The CFIC Web site www.campaign finance.org is our central resource for journalists. A recent overhaul of
the site provides what we think is a more user-friendly environment. Listed here are the site's features, about
which we welcome your comments via e-mail at email@example.com.
Individual State Pages
Having collected information on every state, we have built a page for each. State pages offer the source and
range of our information and, when available, a breakdown of top contributors, state contribution limits, contribution
reporting forms and links to state-specific search engines and to state election Web sites.
Out of our compiled data we've built a comprehensive search engine that allows journalists to track contribution
cash flow across state lines for both federal and state races. The search provides who gives what to which
candidates (contributions) as well as how the candidates spend their donations (expenditures). In some cases,
it includes money flow to and from political action committees (PACs), candidate committees and party committees.
Stories and Tips
The CFIC collects stories that use campaign finance data to show how private money influences public policy.
Journalists can search stories by publication, state, date and headline keyword. We also offer a list of sources
specializing in campaign finance and tip sheets written by reporters that cover campaign finance issues.
Using the resources and excellent training programs of Investigative Reporters and Editors and the
National Institute of Computer-Assisted Reporting, the CFIC plans to offer seminars specific to covering
campaign finance. Journalists will learn the skills they need to dig through data and come out with a story.
The CFIC Web site will offer details on these seminars as they become available. There will also be
sessions on covering campaign finance at both the IRE and NICAR national conferences.
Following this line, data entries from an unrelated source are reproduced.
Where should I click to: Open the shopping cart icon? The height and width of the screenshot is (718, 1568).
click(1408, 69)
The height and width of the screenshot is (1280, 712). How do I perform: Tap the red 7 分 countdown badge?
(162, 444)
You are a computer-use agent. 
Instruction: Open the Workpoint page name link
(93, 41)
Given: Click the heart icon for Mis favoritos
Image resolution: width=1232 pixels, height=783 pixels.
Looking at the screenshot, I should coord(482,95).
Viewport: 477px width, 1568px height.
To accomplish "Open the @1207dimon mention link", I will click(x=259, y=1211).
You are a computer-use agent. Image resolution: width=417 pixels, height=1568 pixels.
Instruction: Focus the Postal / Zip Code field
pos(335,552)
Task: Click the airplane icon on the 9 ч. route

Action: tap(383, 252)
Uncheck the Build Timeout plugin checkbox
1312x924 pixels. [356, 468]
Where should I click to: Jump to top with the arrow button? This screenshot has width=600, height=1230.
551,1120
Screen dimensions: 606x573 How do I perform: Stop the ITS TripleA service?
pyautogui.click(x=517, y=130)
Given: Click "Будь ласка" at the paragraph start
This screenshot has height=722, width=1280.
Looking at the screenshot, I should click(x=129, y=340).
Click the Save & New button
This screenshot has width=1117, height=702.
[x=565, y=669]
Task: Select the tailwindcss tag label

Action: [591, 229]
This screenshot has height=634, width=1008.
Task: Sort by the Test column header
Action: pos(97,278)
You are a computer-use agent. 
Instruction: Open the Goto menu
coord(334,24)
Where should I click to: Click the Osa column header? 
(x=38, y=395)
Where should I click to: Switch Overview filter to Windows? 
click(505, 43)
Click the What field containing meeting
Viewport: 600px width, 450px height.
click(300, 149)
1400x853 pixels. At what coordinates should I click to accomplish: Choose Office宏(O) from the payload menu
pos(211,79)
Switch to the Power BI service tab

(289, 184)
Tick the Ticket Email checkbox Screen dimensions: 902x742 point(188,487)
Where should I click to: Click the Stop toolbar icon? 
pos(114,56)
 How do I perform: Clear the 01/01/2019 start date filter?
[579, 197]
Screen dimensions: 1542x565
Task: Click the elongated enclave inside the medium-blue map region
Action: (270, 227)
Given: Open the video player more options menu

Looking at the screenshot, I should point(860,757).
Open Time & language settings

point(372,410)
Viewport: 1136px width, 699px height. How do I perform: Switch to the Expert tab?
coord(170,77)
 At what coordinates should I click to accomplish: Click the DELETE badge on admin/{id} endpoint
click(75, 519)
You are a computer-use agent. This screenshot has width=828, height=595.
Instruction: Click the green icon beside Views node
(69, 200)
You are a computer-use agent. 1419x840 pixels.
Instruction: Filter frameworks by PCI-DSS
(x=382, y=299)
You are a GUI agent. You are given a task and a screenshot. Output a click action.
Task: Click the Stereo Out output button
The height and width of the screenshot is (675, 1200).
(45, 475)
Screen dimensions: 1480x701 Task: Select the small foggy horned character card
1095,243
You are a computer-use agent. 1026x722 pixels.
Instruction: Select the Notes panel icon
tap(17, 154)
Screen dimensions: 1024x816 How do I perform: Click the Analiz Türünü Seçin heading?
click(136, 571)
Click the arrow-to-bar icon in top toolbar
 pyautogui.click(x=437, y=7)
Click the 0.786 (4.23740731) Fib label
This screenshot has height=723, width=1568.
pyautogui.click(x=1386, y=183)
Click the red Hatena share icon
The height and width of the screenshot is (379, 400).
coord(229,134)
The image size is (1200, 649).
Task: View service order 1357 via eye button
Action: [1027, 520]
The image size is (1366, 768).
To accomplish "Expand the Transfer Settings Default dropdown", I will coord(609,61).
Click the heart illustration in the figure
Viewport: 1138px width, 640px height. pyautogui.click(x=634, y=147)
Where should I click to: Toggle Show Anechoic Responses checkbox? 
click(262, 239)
The CFIC has compiled the names, phone numbers and e-mail addresses of reporters covering campaign
finance into a searchable database. Journalists can search by name, affiliation, city or state. The center also
maintains a mailing list for journalists to exchange ideas and tips. To subscribe to CFIC-L, send an e-mail to
majordomo@campaign finance.org. In the body of the message, type: subscribe cfic-l your e-mail address.
The archives of the listserv can be searched online at http://notes.ire.org/cfic-l.nsf
Tracker is the CFIC's newsletter dedicated to campaign finance coverage. Published quarterly, it is also
available for viewing on our Web site. Each issue contains stories written by reporters working with campaign
finance records. They share tips and tactics for tackling these often complex investigations. Past issues are also posted.
We've pulled together a detailed list of other Web sites especially useful to journalists who are following the
campaign money trail. These sites can help journalists put their data in some context with candidate profiles
and candidate voting records. We also give other sources for campaign finance data.